小諸 布引便り

信州の大自然に囲まれて、風を感じ、枝を眺めて、徒然に、社会戯評する日帰り温泉の湯治客です。愛犬の介護が終了しました。

高校が過疎を救うということ:子供を産める田舎の再生モデル

2012年12月17日 | 社会戯評
高校が過疎を救うということ:子供を産める田舎の再生モデル
先日、新聞で、「高校が過疎を救う」という島根県の離島・海士島(あましま)に移住して、地域再生の取り組みをしている離島魅力化コーディネーターを紹介している記事を読んだが、なかなか、示唆に富んでいて面白い。山村留学や離島留学を通じて、「人つなぎ」という観光ツアーでの街おこし、村おこしで、第一回観光甲子園グランプリを獲得して、今も、継続中であるらしい。離島の連絡船やバスの接続の悪さを解消するダイヤ改正を提案したり、生徒の少ないことを逆手にとって、学校での個別指導や、島の自然・文化・歴史を研究したり、キャリア教育を実施したり、Iターン誘致にも、積極的に関わって、提言やら、島民とのウチ・ソトの交流を図っていると、、、、、、。とりわけ、子供を産み育てる20/30歳代層に対するIターン策として、「教育と産業振興」が、どうやら、キーポイントであるらしいことが、分かってきた。刹那的な一瞬の愉しみではなくて、何世代にも亘って、持続可能な幸福を享受できる仕組みを作り上げることが、重要で、それを度台にして、「田舎センス」というものが、成り立つらしい。資源が乏しく、少子高齢化も急速に進行する島国では、田舎に昔からある「三方良し」という概念、都会的な競争に勝った、負けたと一喜一憂することなく、「なるべく、負けを作らない」伝統的な文化を、学校教育、とりわけ、高校での教育に取り入れて、外からの部外者と地域協同体の人間とが、協働してゆけば、未来の新しい文化の地平が、切り拓かれてくるのではないかと、、、、、、、、。大人達の諦めない、全力で何かに立ち向かおうとする姿勢と継続性・持続性を子供達に、見せてさえいれば、自ずと、子供達は、育ってきて、若者は、一度は、外へ出て行っても、再び、又、戻る人が増えてくるのではないかと、、、、、、。離島モデルとしてだけではなくて、全ての日本国中での過疎化、少子化対策にも通じるモノがあろう。
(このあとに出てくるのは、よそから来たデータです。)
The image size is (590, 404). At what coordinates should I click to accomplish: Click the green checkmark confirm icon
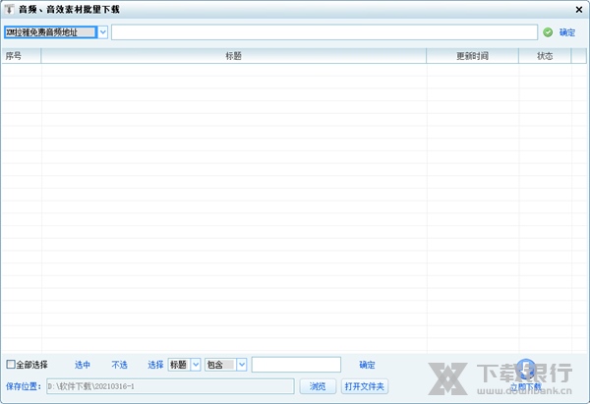point(548,32)

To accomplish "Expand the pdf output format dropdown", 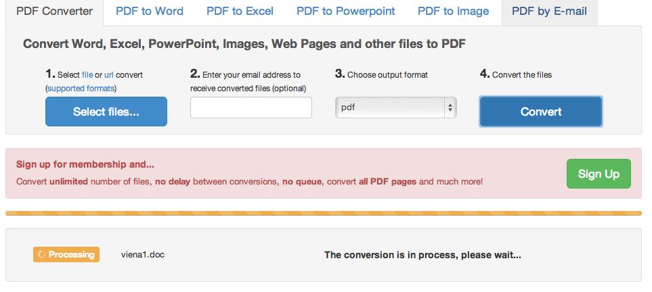I will (396, 107).
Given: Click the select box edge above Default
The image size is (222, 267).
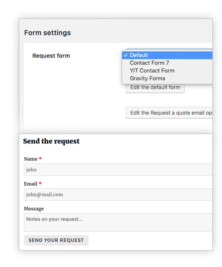Looking at the screenshot, I should (169, 50).
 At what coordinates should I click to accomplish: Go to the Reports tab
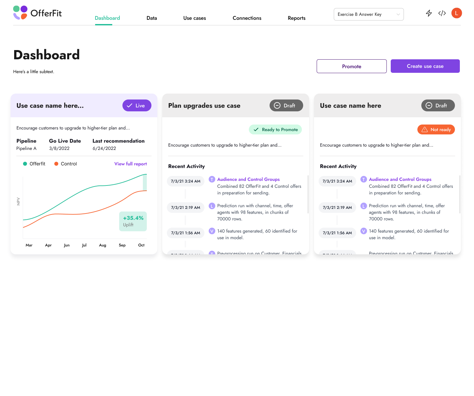[x=297, y=18]
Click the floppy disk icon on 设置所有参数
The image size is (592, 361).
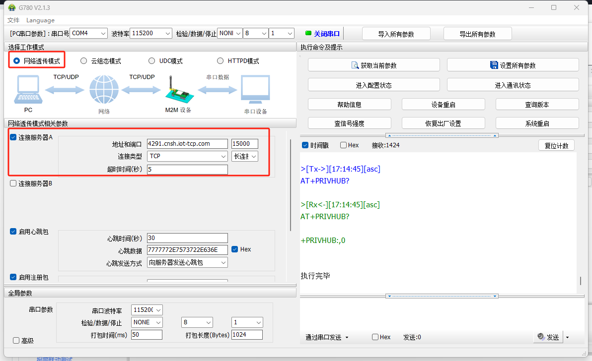(494, 65)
確かに、子供を産めない、或いは、育てる環境に乏しい中では、結局、安い賃金で、働くことを余儀なくされ、ますます、高齢化と老齢化と少子化とのダウン・スパイラルに、陥ってしまうことになる。存外、産業振興と子育て環境の整備と高校の重要性とは、街おこしや地域振興の中では、盲点のように、見落とされてきたところがあり、行政の方でも、個別の縦割り行政的なものであるような気がしてならない。古民家の格安賃貸紹介・補助制度も、産業振興がなければ、或いは、学校教育も確保されていなければ、結局、一部の芸術家やITプログラマー・陶芸家のような特殊な職業の人間しか、移住できない仕組み作りになりかねないのが現実であろう。資本の論理で、勝ち組・負け組を峻別して、そうした貧富の格差社会までもが、一律に、田舎の地域の中にまで、持ち込まれてきてしまうのでは堪ったモノではない。そうしないと、一度、下り坂になろうものならば、ひたすら、国中が、疲弊して、右へならいとなり、それこそ、戦前の貧困と身売りを出しかねない。当時に比べれば、むろん、豊かになってはいるものの、まだ、高齢化と少子化と、そして、安心して、子供を産める、そして、育てられる、生活が出来る環境つくり、再生モデルは、まだ、構築されていない。美しい日本から、新しい日本へ、言葉だけ、変更されて、日本が、本当に、取り戻されるのか?こういう草の根の地道な取り組みは、確かに、もっと、もっと、評価・検討されてもよいのではないだろうかと思われるが、、、、、、、。小布施や湯布院とも、又、違った取り組みである。